▶ WHAT IS NEEDED: Beginning with the line that holds "Task: Add a Black & White adjustment", copy each line through the end of the material below, exactly and with no pictures.

▶ RECORDS FOR THIS EXERCISE:
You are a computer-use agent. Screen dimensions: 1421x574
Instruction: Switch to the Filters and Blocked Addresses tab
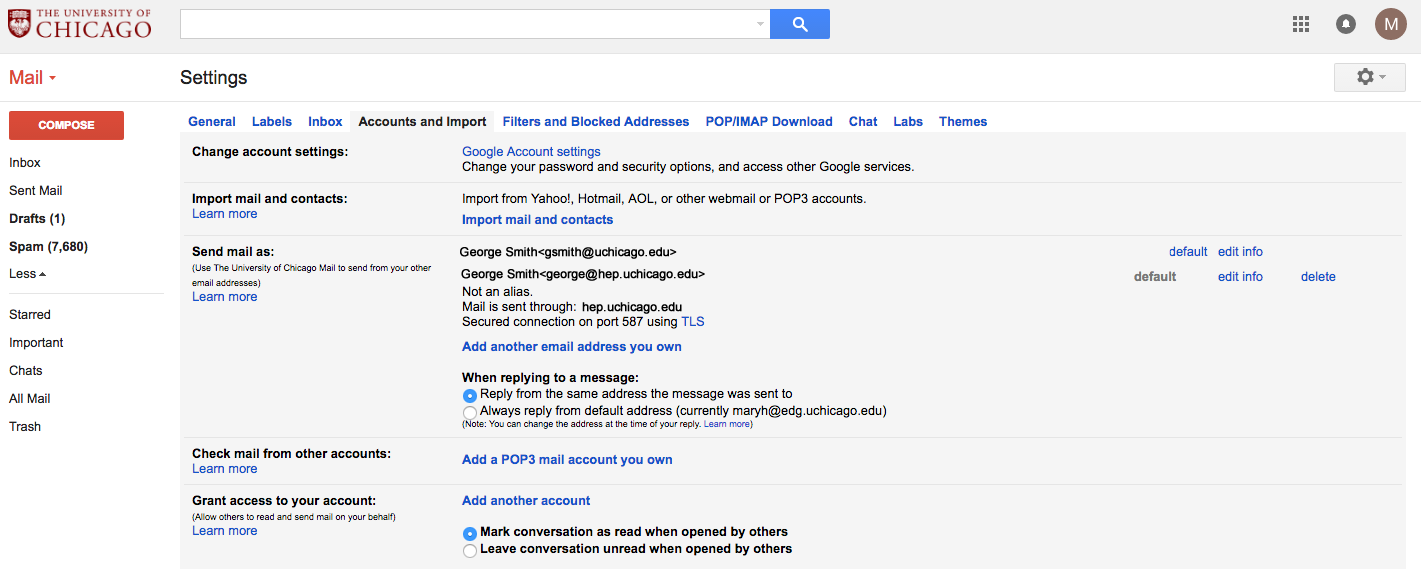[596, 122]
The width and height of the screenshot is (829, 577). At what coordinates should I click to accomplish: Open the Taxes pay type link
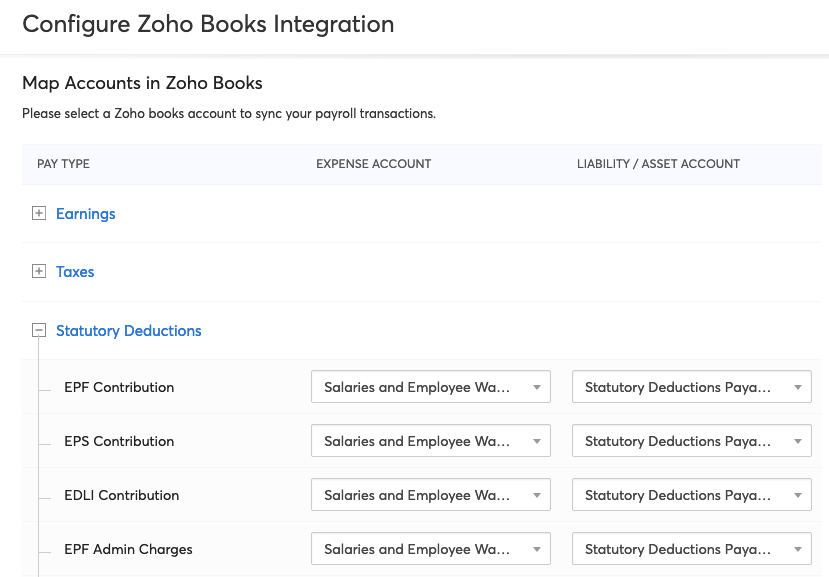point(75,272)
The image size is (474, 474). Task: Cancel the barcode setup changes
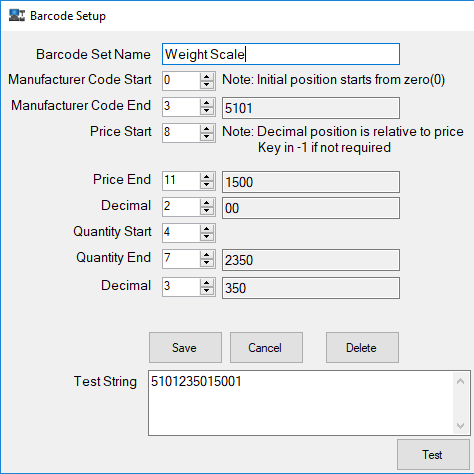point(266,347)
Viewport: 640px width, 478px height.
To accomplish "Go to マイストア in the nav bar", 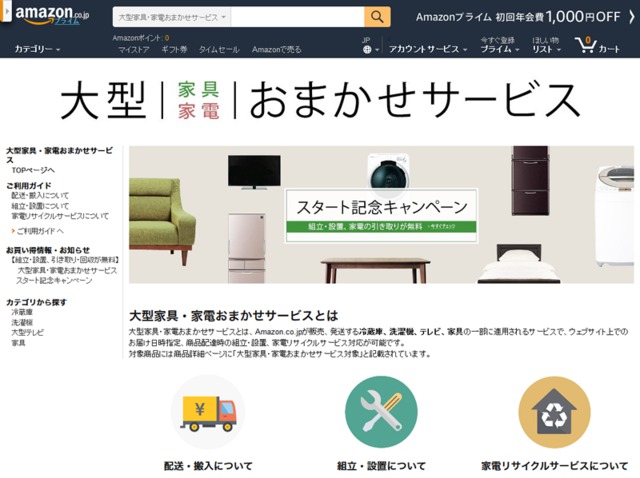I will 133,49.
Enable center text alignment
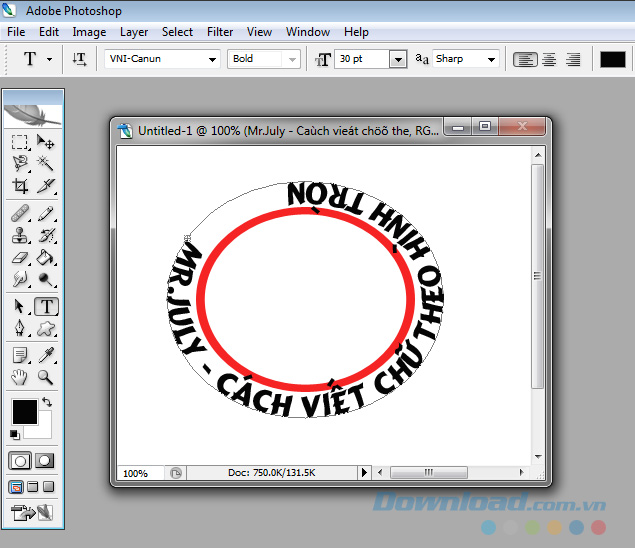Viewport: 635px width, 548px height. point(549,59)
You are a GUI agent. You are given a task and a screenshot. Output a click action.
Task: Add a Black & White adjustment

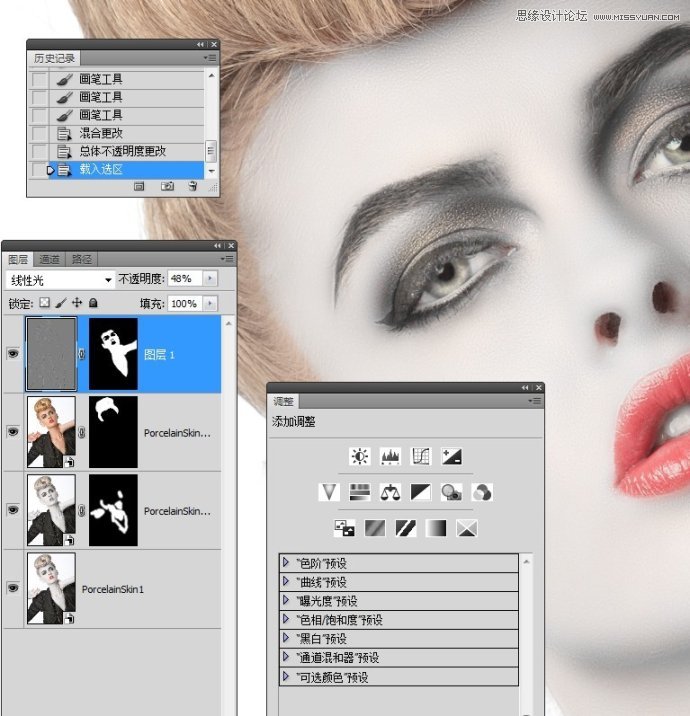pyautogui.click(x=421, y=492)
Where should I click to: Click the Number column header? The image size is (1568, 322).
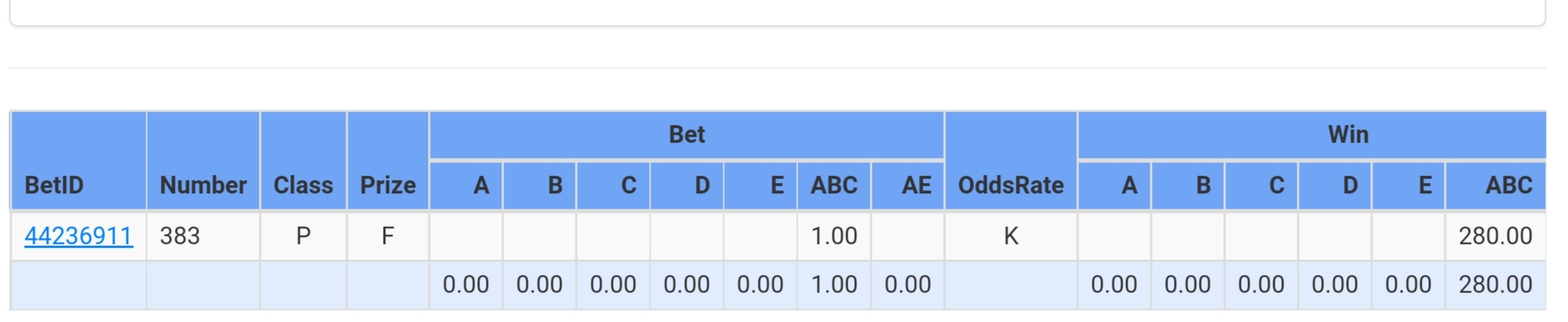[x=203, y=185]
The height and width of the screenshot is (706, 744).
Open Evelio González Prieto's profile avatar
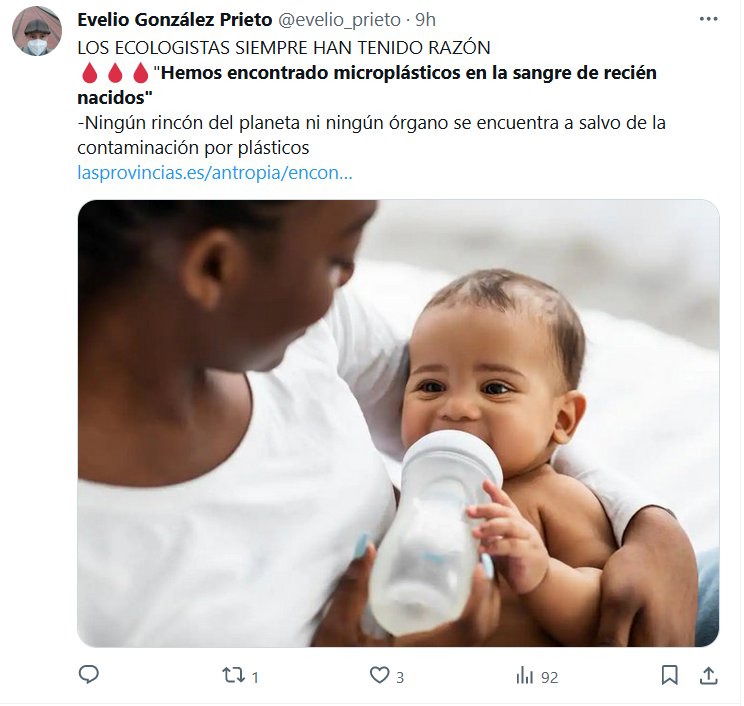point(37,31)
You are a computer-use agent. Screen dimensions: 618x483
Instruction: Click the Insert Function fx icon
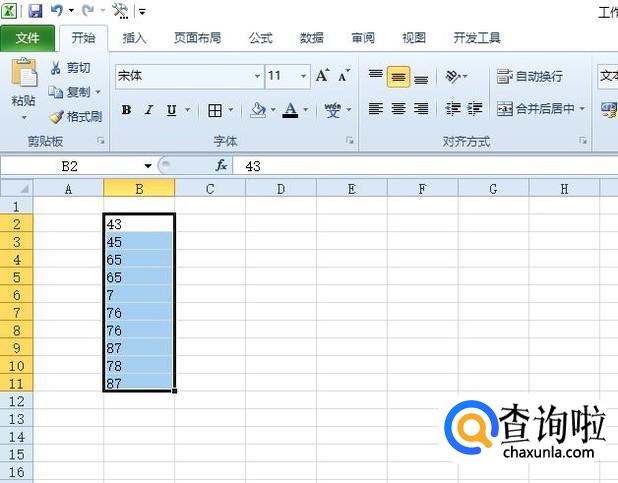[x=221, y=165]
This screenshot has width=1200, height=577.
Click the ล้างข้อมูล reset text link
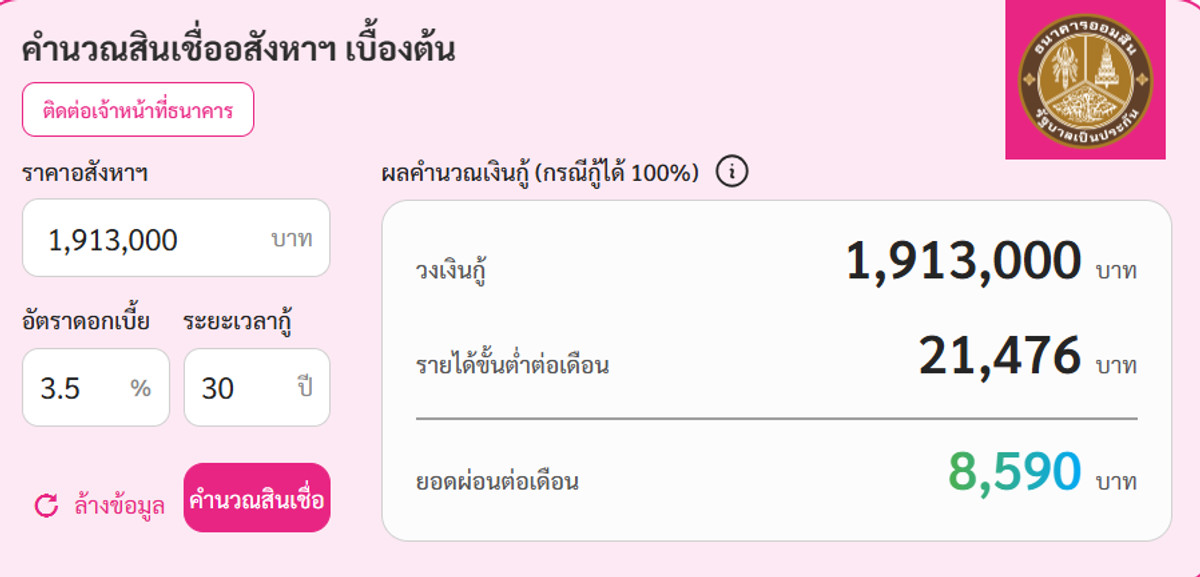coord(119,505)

▶ RESULT BELOW:
Task: Add a Black & White adjustment

pyautogui.click(x=421, y=492)
Where should I click to: Click the Number column header? The image size is (1568, 322).
[x=203, y=185]
The height and width of the screenshot is (706, 744).
Open Evelio González Prieto's profile avatar
point(37,31)
You are a computer-use agent. Screen dimensions: 618x483
Instruction: Click the Insert Function fx icon
[x=221, y=165]
This screenshot has width=1200, height=577.
Click the ล้างข้อมูล reset text link
coord(119,505)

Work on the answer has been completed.